Бегство от Франка (Вассму) - страница 158

— Стадион расположен совсем рядом с нашим отелем. Подумать только, если бы Франк увидел, как Барселона будет сегодня играть!

Фрида фыркнула, но Аннунген продолжала:

— Он неподражаем, когда смотрит футбол. И всегда болеет за проигрывающих. Это мило, правда? Другие мужчины болеют за тех, кого они обожествляют. Франк не такой. Надеюсь, ты меня понимаешь, хотя и не знаешь его!

Она повернулась и вопросительно посмотрела на меня. Но ответила ей Фрида:

— Футбол славен ушибами, треснувшими менисками, порванными нервами и мышцами. Не говоря уже обо всех этих далеко не музыкальных голосах, воплях «ура!», песнях, усиленных содержимым пивных жестянок, пьяным ревом и мегафонами. Сквозь сопли, слезы и пот. Плачущие взрослые бэби, у которых текут слюни и сопли и которые не могут простить миру, что противники забили им гол. Неужели это может привлекать такого воспитанного человека, как Франк? — сказала Фрида.

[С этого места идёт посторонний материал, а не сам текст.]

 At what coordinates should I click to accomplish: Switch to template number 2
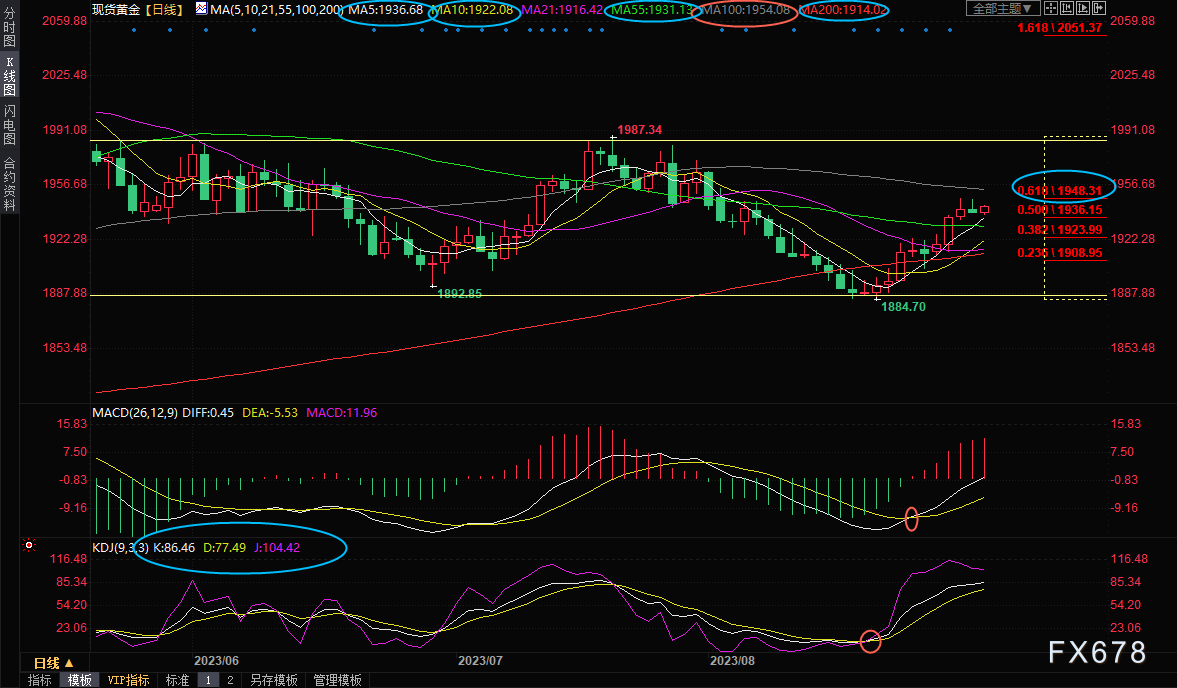[x=230, y=680]
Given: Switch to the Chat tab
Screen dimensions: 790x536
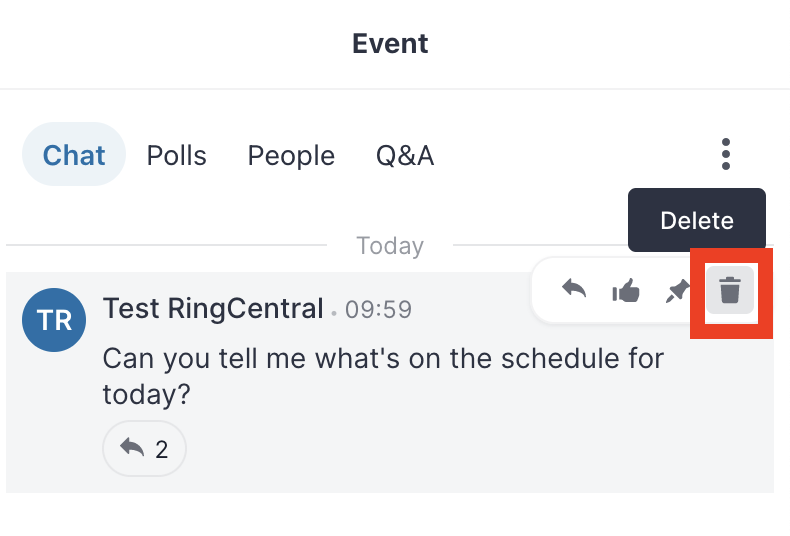Looking at the screenshot, I should [x=74, y=155].
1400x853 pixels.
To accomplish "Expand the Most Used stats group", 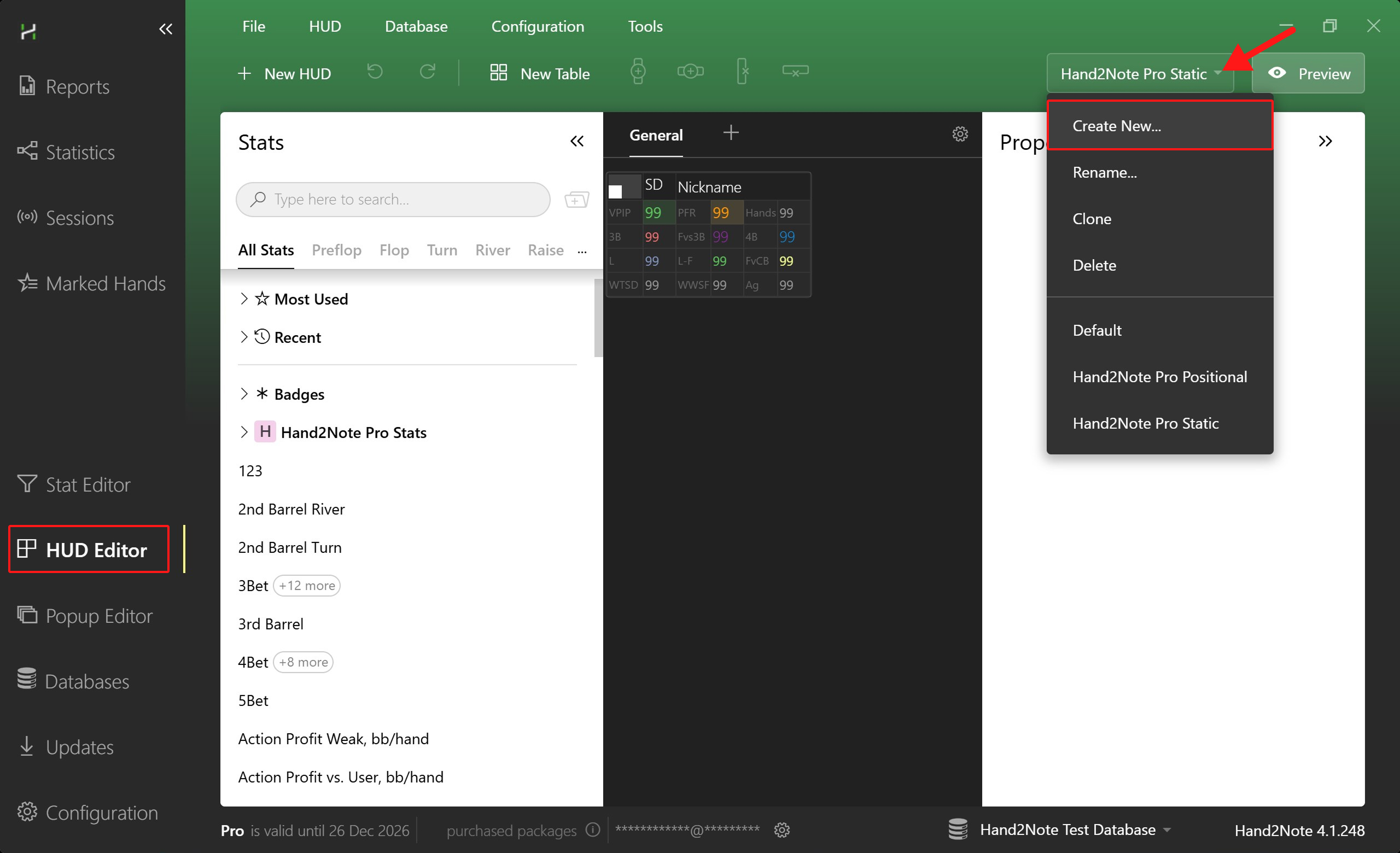I will [x=244, y=299].
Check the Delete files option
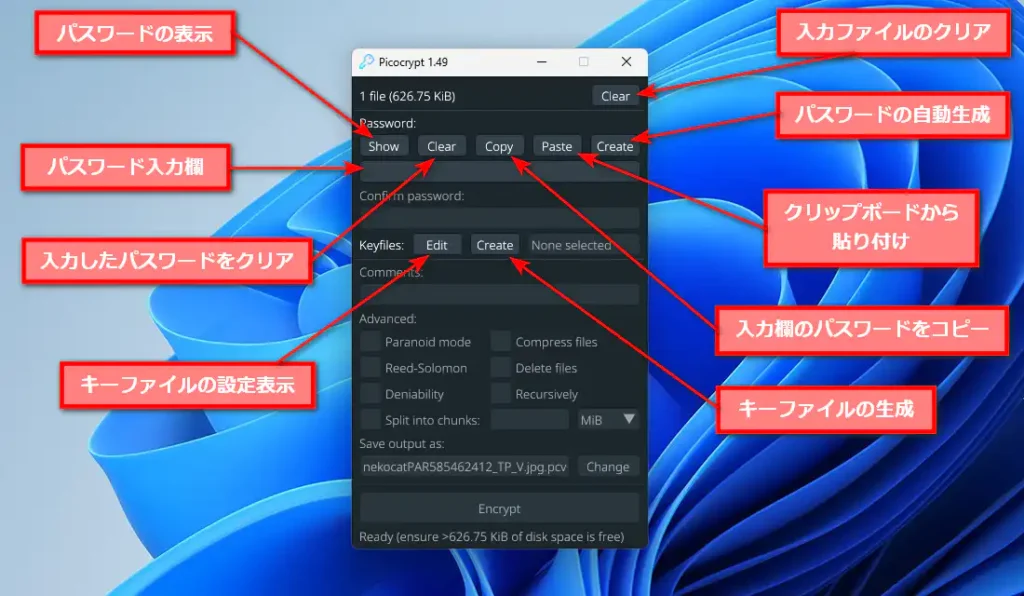 pyautogui.click(x=501, y=367)
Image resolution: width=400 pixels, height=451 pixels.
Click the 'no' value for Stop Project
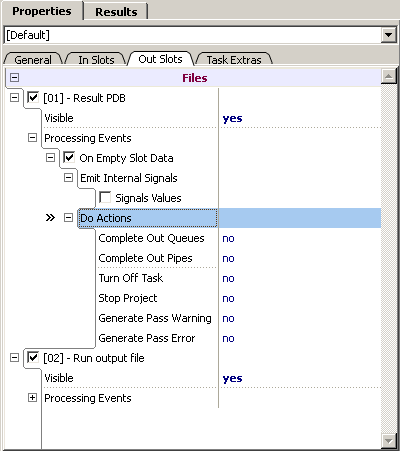(228, 298)
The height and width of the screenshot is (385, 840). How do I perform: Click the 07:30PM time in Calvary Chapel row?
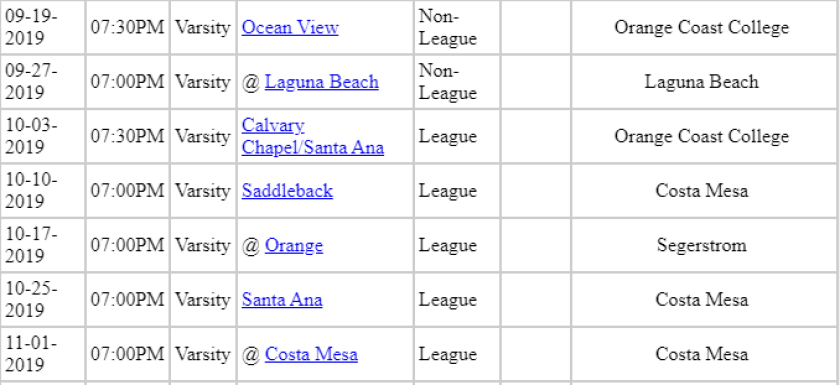(x=128, y=136)
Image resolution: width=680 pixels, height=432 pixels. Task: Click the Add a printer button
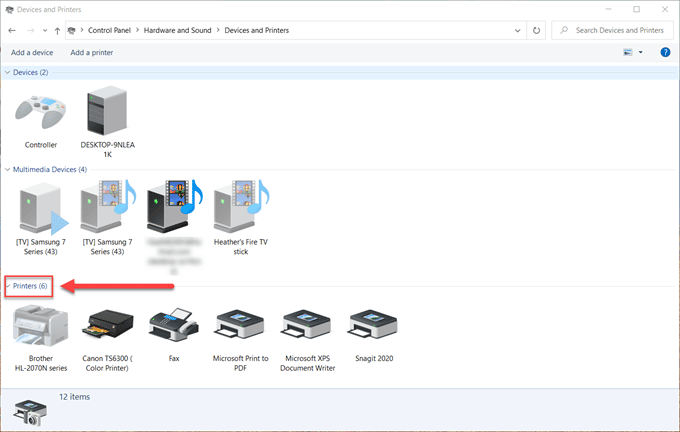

— Нам надо найти бюро по сдаче квартир. Я хочу жить в домашней обстановке, — прервала я ее, главным образом, для того, чтобы прекратить разговор о том, что лучше для Франка.

— И мы останемся здесь, пока рукопись не будет закончена и мы не продадим ее самым выгодным образом, — подхватила Фрида, как будто речь шла о том, чтобы продать на аукционе историю Хиллари Клинтон о некоей игривой части тела ее мужа.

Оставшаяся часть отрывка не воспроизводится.